24 Mayıs 2014 Cumartesi

Dominic Thiem: Ayakları Yere Basan Çocuk

Dominic Thiem bu senenin şüphesiz en büyük çıkışını yapan en genç oyuncu. 93 doğumlu Avusturyalı ilk yüzdeki en genç oyuncu ve Madrid'deki Wawrinka galibiyetiyle turda yerinin olduğunu çok açık bir şekilde herkese göstermeyi başardı.

Thiem, önümüzdeki 3-4 yıl içinde ilk 10'a girmesi beklenen, bazı otoritelere göre de grand slam kazanma potansiyelini barındıran bir oyuncu. Tomic de onun yaşında ilk 100'deydi ama tenis yorumcularının Tomic'e göre onda gördüğü farklı bir şey var: Karakteri.

Basamakları hızlı çıkmasına rağmen kontrolünü kaybetmeyen ve kaybedecek gibi de görünmeyen Dominic, Roland Garros öncesinde yine klas bir hareket yaptı. Yine ayakları yere basan bir açıklama.

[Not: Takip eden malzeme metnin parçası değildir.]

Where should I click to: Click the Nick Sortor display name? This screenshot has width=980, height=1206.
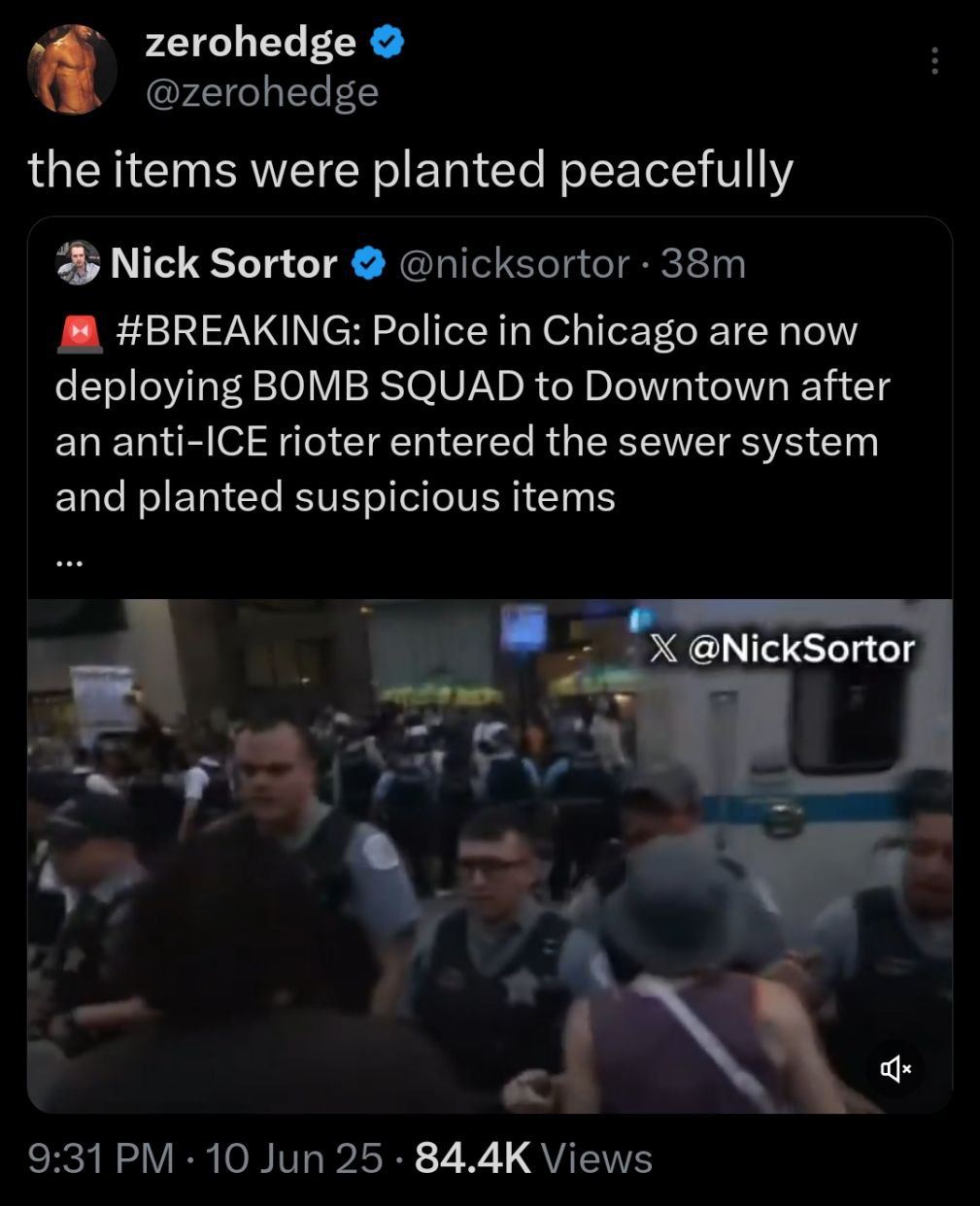pyautogui.click(x=224, y=263)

2. turda Rafael Nadal ile eşleşme ihtimali var ve ortalıkta herkes bundan bahsediyor. "Thiem, ikinci turda Nadal'a potansiyel tehlike olabilir mi?" Thiem de Facebook'undan turnuva öncesinde hayranlarına seslendiği mini yazısında şöyle demiş:

"Bugün Nadal ismini ne kadar sık duydum, bilemiyorum. Ama Mathieu'nun isminden daha fazla duyduğum kesin. Ama böyle düşünmek bir hata olur. Tabii ki Paris'te Rafael Nadal ile oynamak müthiş olur. Ama önce Paul-Henri Mathieu'yu mağlup etmem lazım. Toprakta bu sene iyi sonuçlar almış olan çok tecrübeli bir oyuncu. Ayrıca Roland Garros'ta bir Fransız ile oynamak da işimi zorlaştıracak."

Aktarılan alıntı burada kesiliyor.